[Dataset excerpts — start]

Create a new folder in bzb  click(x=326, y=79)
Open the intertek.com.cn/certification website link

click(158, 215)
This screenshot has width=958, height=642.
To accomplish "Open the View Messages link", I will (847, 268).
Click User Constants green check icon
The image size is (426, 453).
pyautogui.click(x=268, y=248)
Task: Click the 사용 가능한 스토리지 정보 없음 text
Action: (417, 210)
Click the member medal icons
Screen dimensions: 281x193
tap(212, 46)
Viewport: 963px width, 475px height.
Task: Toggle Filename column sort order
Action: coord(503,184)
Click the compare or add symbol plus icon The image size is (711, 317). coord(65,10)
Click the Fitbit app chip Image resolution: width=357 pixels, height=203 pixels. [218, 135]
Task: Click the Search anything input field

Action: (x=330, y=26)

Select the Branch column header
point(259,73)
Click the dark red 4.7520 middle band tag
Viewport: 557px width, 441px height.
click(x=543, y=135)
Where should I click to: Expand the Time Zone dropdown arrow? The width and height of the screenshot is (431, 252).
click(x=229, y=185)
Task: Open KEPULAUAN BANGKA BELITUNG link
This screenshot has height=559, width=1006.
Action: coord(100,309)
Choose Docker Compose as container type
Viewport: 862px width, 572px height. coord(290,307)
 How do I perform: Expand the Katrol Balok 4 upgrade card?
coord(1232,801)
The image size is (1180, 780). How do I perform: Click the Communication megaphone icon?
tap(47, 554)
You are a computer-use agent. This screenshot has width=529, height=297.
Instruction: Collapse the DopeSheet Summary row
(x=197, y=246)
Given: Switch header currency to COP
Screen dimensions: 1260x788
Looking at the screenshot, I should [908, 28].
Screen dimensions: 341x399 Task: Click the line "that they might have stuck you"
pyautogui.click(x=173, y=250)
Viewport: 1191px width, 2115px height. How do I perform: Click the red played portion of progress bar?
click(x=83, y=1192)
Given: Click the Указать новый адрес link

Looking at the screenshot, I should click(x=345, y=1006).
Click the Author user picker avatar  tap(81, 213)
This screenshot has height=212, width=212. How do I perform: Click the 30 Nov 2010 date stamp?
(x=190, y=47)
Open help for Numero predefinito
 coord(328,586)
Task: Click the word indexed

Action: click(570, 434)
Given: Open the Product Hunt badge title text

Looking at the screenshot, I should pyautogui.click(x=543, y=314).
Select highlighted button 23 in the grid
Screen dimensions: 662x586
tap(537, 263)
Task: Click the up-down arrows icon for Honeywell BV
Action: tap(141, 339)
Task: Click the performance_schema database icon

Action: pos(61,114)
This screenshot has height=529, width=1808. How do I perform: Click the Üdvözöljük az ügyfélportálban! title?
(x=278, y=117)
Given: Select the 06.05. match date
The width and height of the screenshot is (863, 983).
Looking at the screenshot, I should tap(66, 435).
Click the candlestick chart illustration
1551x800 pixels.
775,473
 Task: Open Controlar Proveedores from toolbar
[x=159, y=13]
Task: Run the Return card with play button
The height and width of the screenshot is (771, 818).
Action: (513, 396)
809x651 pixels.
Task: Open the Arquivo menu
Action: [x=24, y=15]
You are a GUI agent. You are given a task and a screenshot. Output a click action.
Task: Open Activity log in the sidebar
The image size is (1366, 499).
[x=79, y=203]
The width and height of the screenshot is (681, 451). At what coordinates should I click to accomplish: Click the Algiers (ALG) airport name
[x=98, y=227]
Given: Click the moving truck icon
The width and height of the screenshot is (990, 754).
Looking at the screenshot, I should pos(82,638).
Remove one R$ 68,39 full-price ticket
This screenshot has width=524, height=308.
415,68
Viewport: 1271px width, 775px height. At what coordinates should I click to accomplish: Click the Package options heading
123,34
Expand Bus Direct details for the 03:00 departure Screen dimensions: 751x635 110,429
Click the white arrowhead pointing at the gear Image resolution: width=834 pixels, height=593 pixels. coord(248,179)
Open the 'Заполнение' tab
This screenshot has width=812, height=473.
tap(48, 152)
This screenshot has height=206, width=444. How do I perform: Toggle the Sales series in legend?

[Dataset excerpts — finish]

• **What you have to do**: Each line of the entries holding the string "agent" should be found and copied.

• **Result**:
You are a computer-use agent. This screenshot has width=529, height=297.
You are a GUI agent. You are given a task and a screenshot. Output a click action.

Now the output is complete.